Also, you could have Process B and Process C reference the compiled assemblies (the .dll's) of the Engine and Filter and have similar effect.
As long as you don't set the property in the reference to an assembly to require a specific version, you can freely update DLLs without much concern, providing the only code changes were to the DLL.
Also, the principle reason we
separated the filter from the process
(only one process uses it) is so that
we can deploy the filter independently
from the process so that the process
executable doesn't need to be updated.
Regardless of if that's best practice,
let's just roll with it. Is this
possible?
I actually prefer this method of updating. Less overhead to update only files that changed rather than everything everytime.
As for using the GAC, whole other level of complexity I won't get into.
Tamper proofing your assemblies can be done by signing them, which is required to use the GAC in the first place, but you should still be fine so long as a specific version is not required.
My recommendation is to read a book about the .NET framework. This will really help you understand the CLR and what you're doing.
Applied Microsoft .NET Framework Programming was a book I really enjoyed reading.
You mention the engine is shared code, which is why you put it in a separate project under your solution. There's nothing wrong with doing it this way, and it's not necessary to add this DLL to the GAC. During your development phase, you can just add a reference to your engine project, and you'll be able to call the code from that assembly. When you want to deploy this application, you can either deploy the engine DLL with it, or you can add the engine DLL to the GAC (which is another ball of wax in and of itself). I tend to lean against GAC deployments unless it's truly necessary. One of the best features of .NET is the ability to deploy everything you need to run your application in one folder without having to copy stuff to system folders (i.e. the GAC).
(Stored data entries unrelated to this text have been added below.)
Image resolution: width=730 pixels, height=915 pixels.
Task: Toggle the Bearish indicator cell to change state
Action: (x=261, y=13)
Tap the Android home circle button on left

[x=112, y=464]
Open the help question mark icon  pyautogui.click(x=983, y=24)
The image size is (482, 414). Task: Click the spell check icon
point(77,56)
If you want to achieve something like dynamically loading DLL's and calling member methods from your processor without caring about specific version, you can go a couple of routes. The easiest route is to just set the Specific Version property to False when you add the reference. This will give you the liberty of changing the DLL later, and as long as you don't mess with method signatures, it shouldn't be a problem. The second option is the MEF (which uses Reflection and will be part of the framework in .NET 4.0). The idea with the MEF is that you can scan a "plugins" style folder for DLL's that implement specific functionality and then call them dynamically. This gives you some additional flexibility in that you can add new assemblies later without the need to modify your references.
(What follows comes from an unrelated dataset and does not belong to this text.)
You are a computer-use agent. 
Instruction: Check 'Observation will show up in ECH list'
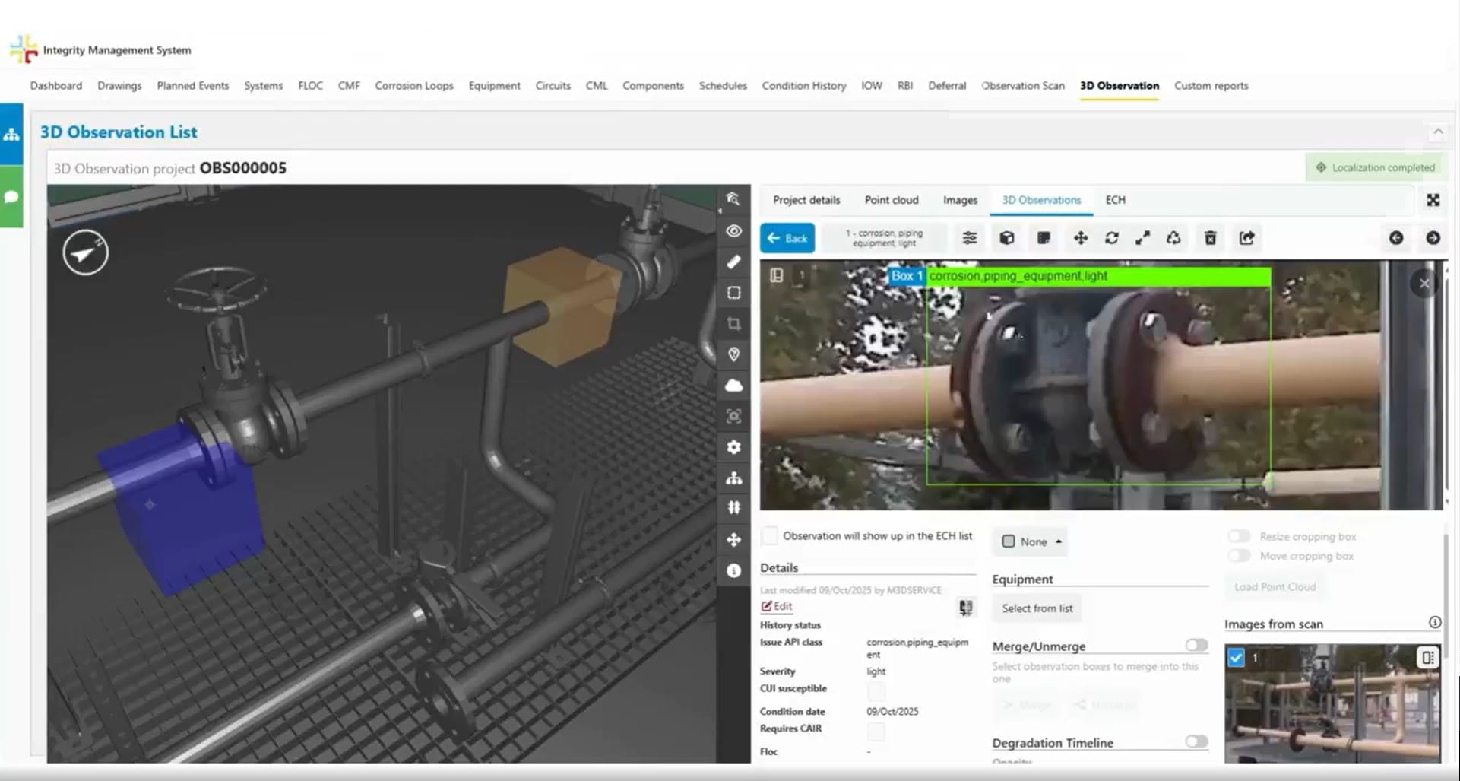770,536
Another thing to note is that there are Setup and Deployment project templates built into Visual Studio that you can use to generate MSI packages for deploying your projects. MSDN has lots of documentation related to this subject that you can check out, here:
http://msdn.microsoft.com/en-us/library/ybshs20f%28VS.80%29.aspx
Do not use the GAC on your build machine, it is a deployment detail. Visual Studio automatically copies the DLL into build directory of your application when you reference the DLL. That ensures that you'll run and debug with the expected version of the DLL.
When you deploy, you've got a choice. You can ship the DLL along with the application that uses it, stored in the EXE installation folder. Nothing special is needed, the CLR can always find the DLL and you don't have to worry about strong names or versions. A bug fix update is deployed simply by copying the new DLL into the EXE folder.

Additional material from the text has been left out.